▶ _Required action_:
Search the entries below. Return every line that has "height" in it.

▶ _Material provided_:
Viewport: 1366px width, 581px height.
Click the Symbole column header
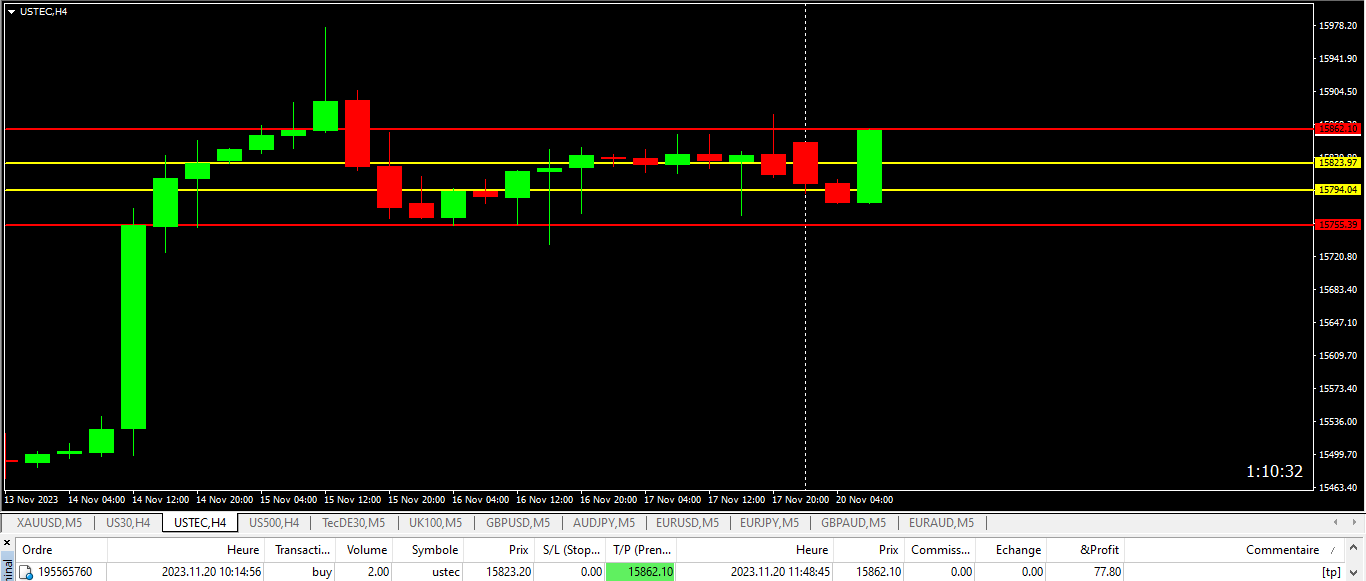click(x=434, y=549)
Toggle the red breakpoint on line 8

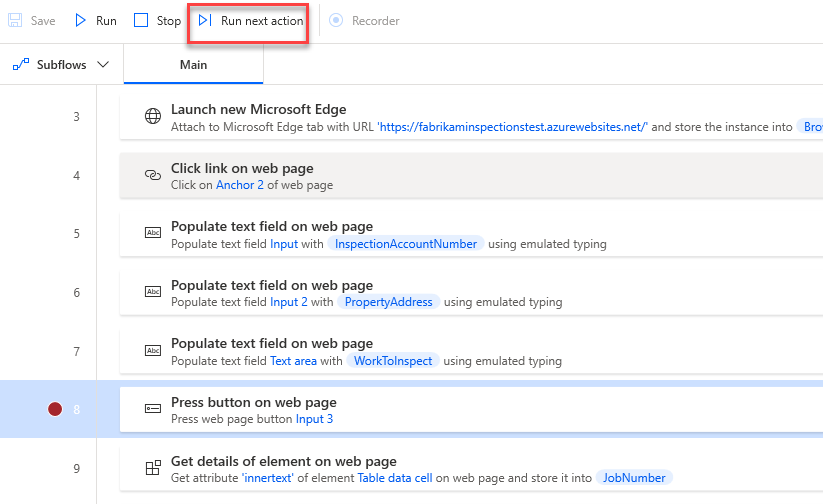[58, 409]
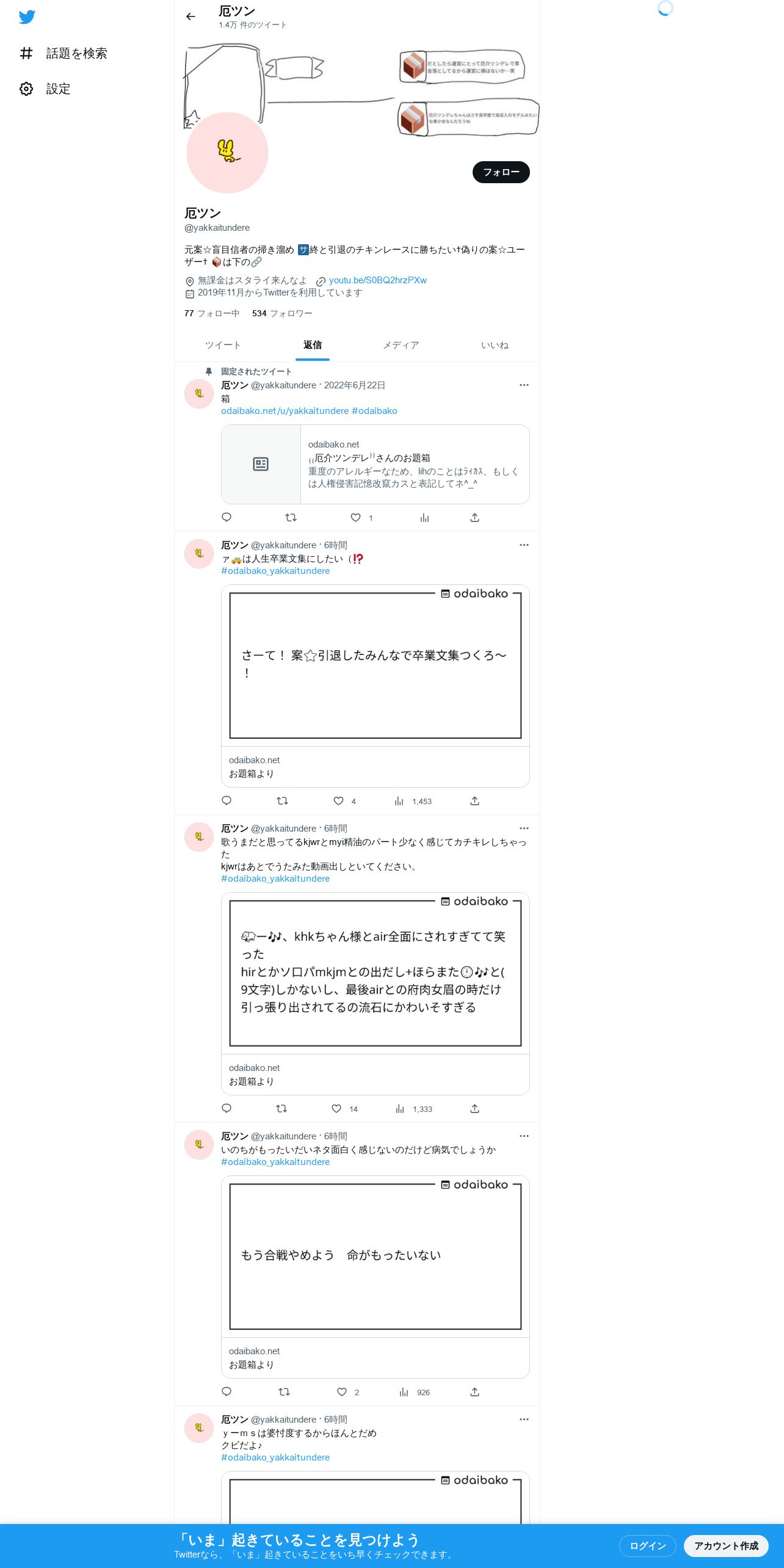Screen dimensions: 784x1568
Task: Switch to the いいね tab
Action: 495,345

--

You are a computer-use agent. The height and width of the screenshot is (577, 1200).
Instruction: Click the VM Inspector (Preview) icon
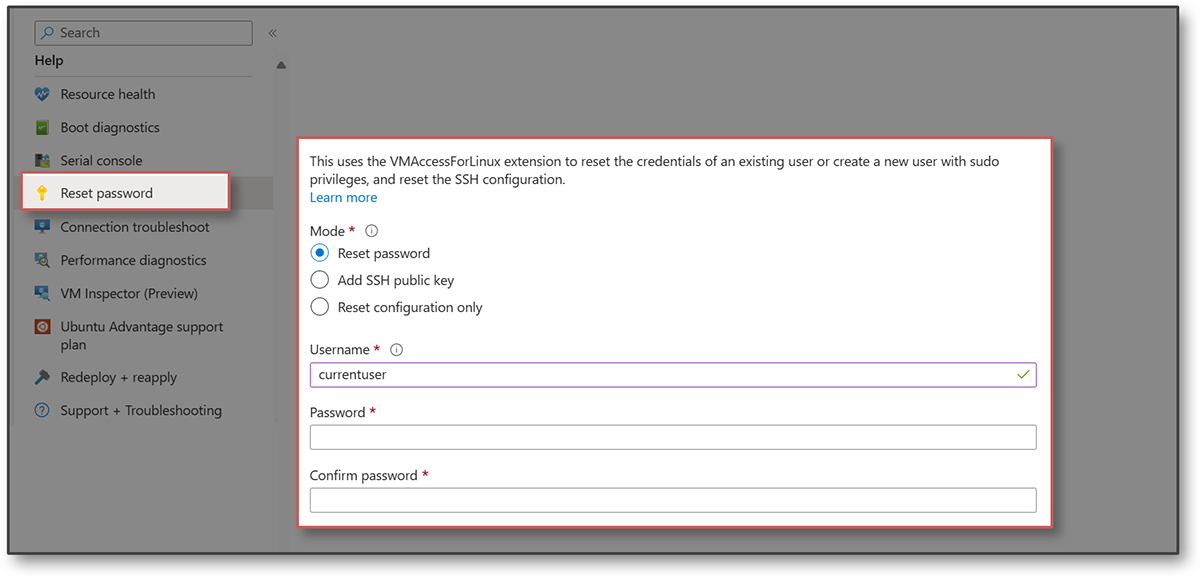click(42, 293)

▶ _Solution to this exercise_:
Viewport: 1366px width, 581px height.
You are a computer-use agent. The height and width of the screenshot is (577, 1200).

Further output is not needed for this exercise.